[Stored items]
=====

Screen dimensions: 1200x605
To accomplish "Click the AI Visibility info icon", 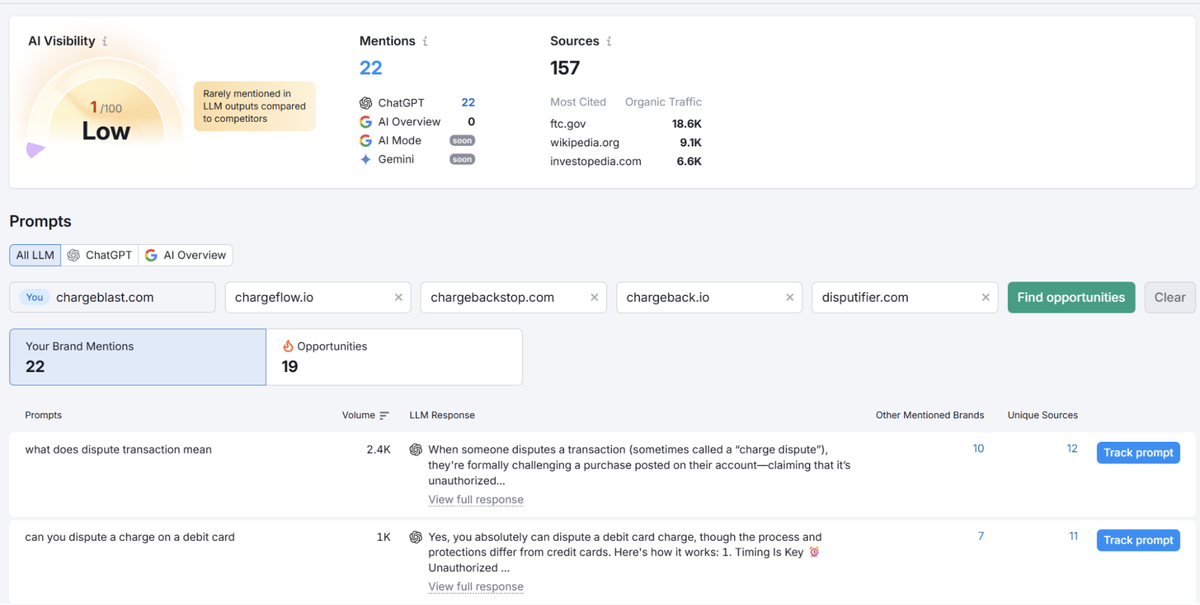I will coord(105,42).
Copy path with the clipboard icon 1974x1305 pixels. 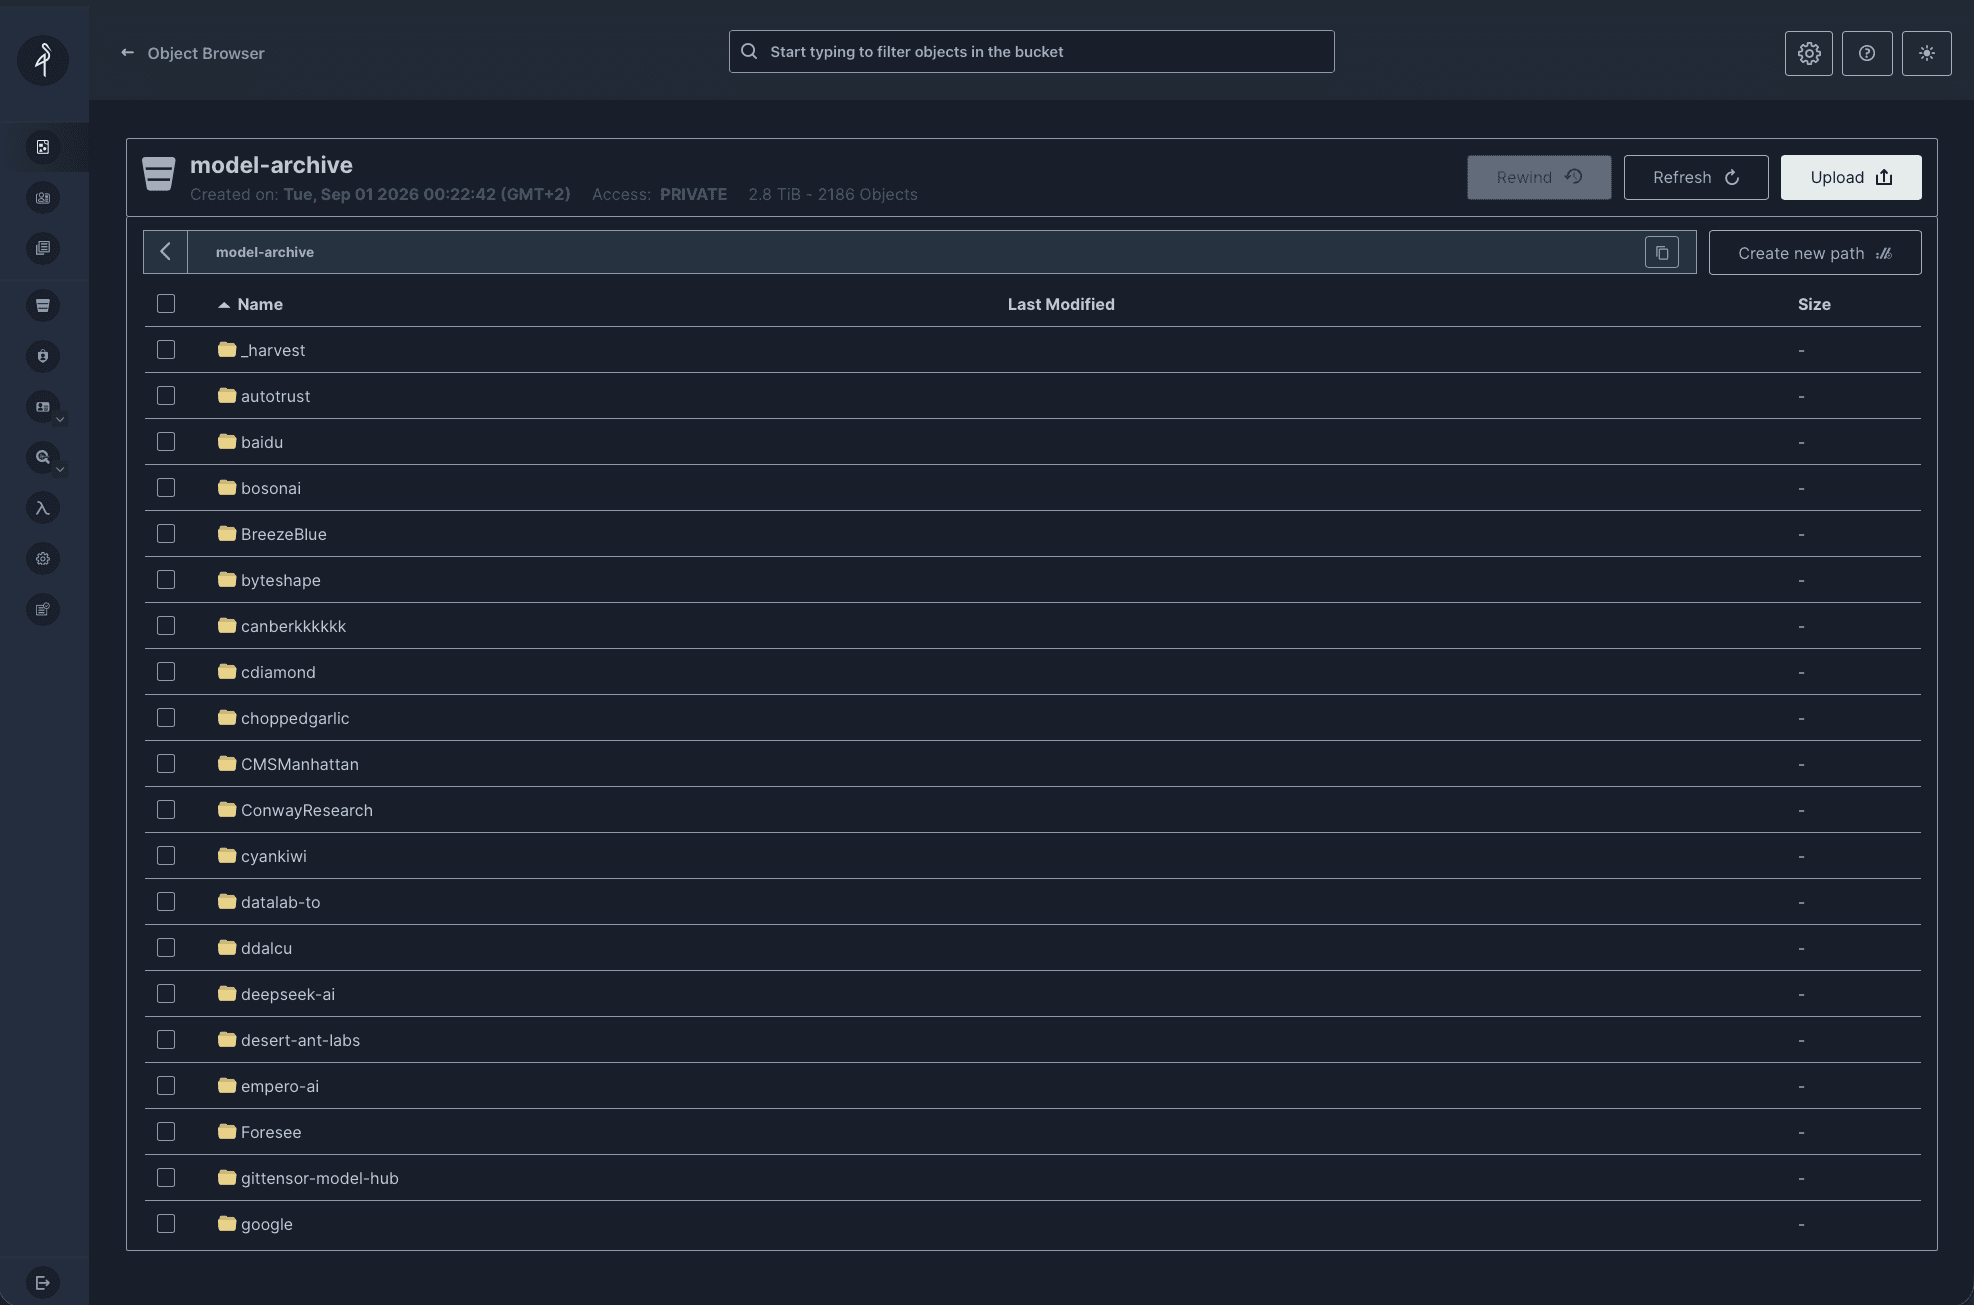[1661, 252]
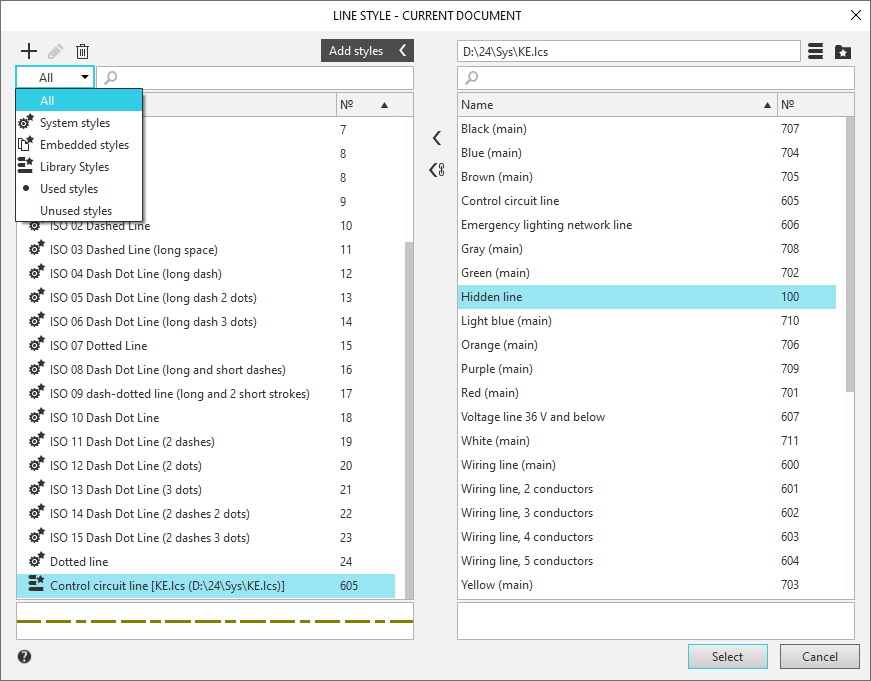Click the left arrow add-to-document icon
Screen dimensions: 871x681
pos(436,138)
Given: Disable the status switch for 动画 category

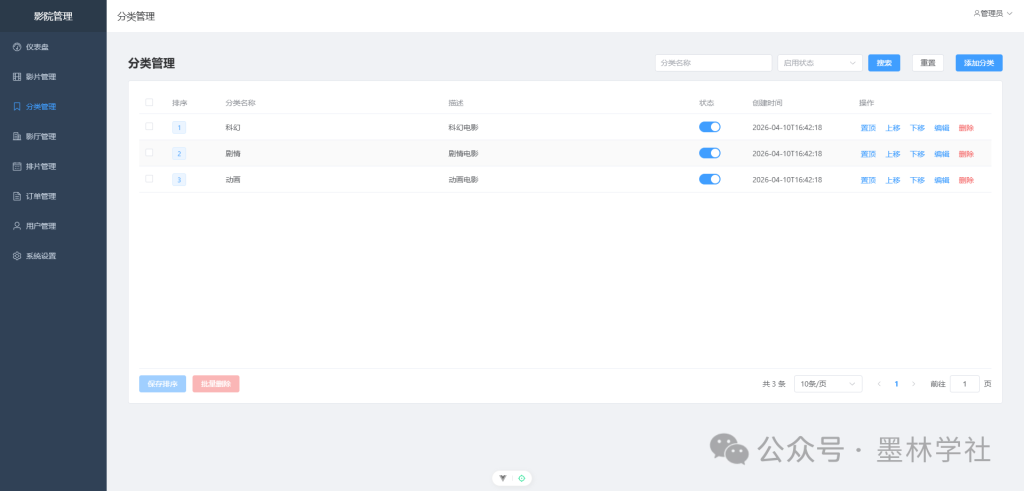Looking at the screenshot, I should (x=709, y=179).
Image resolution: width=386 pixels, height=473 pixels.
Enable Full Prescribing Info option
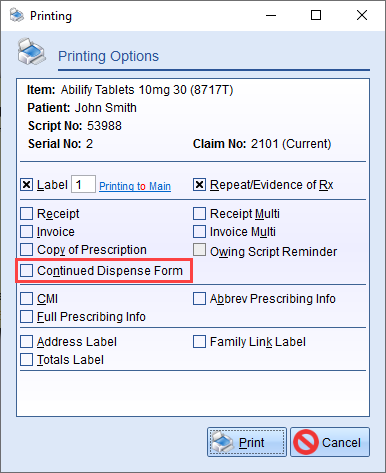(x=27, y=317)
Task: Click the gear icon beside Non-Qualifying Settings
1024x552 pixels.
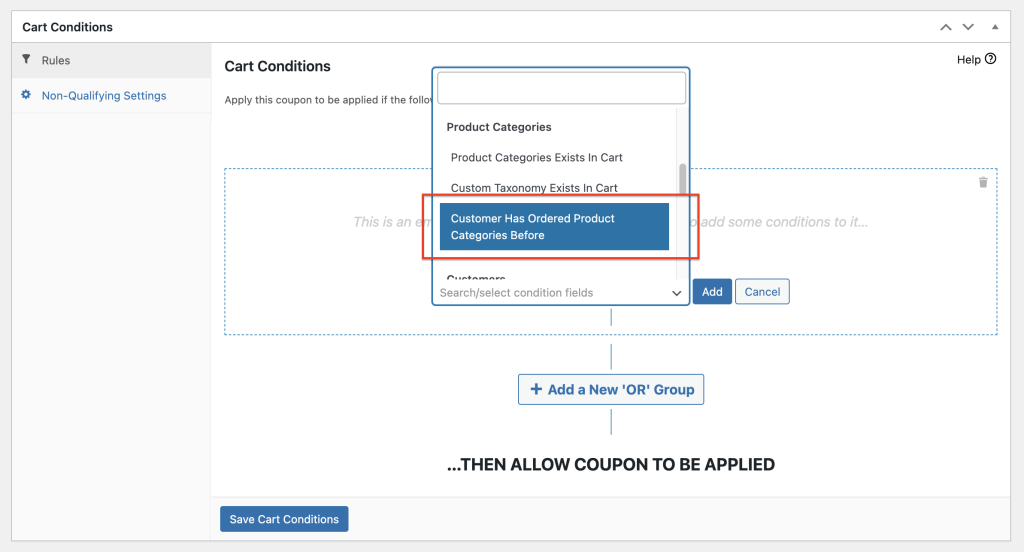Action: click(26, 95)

=====

### What is needed
Starting with the line that holds "Enable Full Prescribing Info option", print each line through the last one of the data exactly as written, but do not include the pictures.

### Written solution
Enable Full Prescribing Info option
(x=27, y=317)
Task: Click the gear icon beside Non-Qualifying Settings
1024x552 pixels.
Action: click(26, 95)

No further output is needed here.